(Records supplied)
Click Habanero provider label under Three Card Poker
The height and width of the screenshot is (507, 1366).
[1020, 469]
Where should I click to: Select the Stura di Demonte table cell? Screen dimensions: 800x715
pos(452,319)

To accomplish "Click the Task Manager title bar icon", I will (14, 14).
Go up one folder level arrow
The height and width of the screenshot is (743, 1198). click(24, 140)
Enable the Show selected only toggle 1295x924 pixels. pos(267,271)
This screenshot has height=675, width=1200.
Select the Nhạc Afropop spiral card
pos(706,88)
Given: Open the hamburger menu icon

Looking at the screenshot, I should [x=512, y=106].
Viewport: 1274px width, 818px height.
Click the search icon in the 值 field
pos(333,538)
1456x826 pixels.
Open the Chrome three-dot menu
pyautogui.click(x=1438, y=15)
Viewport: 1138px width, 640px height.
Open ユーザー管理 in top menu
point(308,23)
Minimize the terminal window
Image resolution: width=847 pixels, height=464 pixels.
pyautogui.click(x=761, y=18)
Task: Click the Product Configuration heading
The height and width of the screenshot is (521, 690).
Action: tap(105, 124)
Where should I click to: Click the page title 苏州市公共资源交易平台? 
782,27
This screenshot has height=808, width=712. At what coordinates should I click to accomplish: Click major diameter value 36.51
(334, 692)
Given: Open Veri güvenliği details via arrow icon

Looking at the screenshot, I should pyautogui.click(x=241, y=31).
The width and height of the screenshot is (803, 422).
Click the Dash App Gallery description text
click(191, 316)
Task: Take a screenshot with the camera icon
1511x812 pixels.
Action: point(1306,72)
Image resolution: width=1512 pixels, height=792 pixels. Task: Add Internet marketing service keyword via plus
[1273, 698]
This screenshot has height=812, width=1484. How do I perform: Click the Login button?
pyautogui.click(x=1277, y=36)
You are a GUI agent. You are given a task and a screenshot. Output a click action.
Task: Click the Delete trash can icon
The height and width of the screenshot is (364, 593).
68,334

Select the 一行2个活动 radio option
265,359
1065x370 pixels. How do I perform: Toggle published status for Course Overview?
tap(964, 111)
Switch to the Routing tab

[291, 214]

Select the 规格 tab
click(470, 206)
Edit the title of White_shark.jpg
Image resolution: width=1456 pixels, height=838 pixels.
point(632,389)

(What is being asked)
Please copy the records starting at the line that contains "Given: Open the hamburger menu icon" and ending after the line that contains "pyautogui.click(x=1438, y=15)".

(Solution below)
Given: Open the hamburger menu icon

Looking at the screenshot, I should [x=512, y=106].
Viewport: 1274px width, 818px height.
Click the search icon in the 值 field
pos(333,538)
1456x826 pixels.
Open the Chrome three-dot menu
pyautogui.click(x=1438, y=15)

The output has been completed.